— begin —
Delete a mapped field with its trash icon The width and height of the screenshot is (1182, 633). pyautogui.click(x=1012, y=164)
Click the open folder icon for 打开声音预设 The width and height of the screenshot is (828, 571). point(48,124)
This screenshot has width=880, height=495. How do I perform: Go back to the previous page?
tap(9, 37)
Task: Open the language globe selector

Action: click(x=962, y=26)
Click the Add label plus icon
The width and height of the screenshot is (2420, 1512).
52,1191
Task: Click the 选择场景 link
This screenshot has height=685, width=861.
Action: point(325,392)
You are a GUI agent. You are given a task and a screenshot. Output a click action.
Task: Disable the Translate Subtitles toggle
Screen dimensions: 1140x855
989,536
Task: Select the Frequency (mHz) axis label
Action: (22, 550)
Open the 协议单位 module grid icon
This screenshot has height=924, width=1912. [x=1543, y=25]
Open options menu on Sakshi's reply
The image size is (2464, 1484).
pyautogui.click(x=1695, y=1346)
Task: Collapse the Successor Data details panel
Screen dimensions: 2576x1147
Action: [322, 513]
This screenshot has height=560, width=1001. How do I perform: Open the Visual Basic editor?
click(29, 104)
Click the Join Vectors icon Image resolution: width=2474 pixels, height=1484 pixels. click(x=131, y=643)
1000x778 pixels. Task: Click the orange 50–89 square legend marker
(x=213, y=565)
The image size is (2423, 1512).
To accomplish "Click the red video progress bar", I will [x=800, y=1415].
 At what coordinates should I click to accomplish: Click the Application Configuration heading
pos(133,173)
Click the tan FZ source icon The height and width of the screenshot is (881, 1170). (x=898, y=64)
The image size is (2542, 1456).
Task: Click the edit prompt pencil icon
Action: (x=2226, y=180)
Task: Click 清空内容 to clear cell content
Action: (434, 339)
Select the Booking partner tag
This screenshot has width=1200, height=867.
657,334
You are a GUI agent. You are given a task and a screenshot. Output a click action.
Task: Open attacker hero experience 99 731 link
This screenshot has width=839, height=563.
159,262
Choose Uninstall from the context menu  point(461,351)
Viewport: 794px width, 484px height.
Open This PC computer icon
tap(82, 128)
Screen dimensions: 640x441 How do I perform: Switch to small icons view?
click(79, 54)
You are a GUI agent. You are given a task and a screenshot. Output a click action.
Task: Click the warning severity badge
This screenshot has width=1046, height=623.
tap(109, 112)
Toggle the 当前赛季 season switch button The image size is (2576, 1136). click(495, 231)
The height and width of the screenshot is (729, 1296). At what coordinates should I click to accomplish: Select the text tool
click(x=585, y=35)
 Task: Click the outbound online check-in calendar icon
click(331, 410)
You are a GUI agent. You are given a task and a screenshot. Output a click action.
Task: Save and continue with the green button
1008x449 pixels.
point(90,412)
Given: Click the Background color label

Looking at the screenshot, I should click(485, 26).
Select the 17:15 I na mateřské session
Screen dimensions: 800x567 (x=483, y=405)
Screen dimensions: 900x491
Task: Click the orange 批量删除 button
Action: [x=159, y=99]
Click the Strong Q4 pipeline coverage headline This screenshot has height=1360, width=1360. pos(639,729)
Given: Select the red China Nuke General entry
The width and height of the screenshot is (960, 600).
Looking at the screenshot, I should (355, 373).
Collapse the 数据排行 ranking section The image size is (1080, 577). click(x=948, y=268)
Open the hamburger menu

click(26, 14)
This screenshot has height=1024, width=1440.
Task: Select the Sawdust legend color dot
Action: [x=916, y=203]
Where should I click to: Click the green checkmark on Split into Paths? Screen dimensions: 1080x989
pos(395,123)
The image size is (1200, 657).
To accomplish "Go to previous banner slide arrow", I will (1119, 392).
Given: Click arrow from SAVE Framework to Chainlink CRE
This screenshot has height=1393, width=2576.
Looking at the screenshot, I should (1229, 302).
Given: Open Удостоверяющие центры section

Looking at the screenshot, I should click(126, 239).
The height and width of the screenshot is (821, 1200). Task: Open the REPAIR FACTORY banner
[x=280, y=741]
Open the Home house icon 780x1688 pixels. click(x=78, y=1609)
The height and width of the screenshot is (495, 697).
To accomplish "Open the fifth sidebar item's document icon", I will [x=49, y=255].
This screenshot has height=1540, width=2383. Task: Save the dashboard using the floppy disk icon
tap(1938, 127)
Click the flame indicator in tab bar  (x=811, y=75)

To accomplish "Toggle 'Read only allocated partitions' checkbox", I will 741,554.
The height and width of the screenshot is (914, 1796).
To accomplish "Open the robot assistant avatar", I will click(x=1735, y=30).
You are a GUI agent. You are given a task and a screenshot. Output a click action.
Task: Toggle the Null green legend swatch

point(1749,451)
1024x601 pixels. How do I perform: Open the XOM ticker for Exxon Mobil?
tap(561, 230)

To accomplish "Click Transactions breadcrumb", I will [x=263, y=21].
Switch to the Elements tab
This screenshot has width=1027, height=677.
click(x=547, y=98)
— end —
▶ [TASK TO COMPLETE]
Reproduce the records from the line with "Given: Open Удостоверяющие центры section" to the line with "Open the Home", both lines included, with no changes.

▶ [PROBLEM SOLUTION]
Given: Open Удостоверяющие центры section

Looking at the screenshot, I should click(126, 239).
The height and width of the screenshot is (821, 1200). Task: Open the REPAIR FACTORY banner
[x=280, y=741]
Open the Home house icon 780x1688 pixels. click(x=78, y=1609)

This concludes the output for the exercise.